Exercise brief
Rewrite everything from the line containing "Click the 2023-06-30 date cell" down to the end of the listing, changing "date cell" to "date field" and leaving the rest untouched.

Data in this exercise
┄┄┄┄┄┄

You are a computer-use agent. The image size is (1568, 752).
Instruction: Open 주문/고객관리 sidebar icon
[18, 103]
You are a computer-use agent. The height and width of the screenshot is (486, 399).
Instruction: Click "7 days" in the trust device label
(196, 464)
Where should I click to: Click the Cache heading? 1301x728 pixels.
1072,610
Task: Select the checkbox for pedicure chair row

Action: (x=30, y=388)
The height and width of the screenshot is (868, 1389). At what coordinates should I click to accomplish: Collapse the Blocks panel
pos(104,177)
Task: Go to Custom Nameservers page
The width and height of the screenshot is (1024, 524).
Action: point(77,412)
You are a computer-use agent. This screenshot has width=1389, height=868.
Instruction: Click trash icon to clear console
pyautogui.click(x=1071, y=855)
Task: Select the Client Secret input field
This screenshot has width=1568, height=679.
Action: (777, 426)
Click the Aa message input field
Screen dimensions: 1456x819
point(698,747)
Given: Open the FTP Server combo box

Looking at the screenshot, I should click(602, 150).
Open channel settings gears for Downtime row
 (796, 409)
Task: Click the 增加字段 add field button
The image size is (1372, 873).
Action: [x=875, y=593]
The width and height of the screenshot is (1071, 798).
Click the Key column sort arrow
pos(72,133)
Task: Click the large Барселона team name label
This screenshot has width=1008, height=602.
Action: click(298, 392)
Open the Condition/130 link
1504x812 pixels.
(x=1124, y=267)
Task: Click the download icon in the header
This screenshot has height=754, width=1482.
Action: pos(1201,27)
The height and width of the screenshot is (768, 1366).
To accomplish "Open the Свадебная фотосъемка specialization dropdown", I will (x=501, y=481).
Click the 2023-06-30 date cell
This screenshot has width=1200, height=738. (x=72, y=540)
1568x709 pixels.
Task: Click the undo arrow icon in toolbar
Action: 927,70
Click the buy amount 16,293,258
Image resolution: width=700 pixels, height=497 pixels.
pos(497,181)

┄┄┄┄┄┄

Solved exercise
Click the 2023-06-30 date field
This screenshot has width=1200, height=738. (x=72, y=540)
1568x709 pixels.
Task: Click the undo arrow icon in toolbar
Action: 927,70
Click the buy amount 16,293,258
Image resolution: width=700 pixels, height=497 pixels.
pos(497,181)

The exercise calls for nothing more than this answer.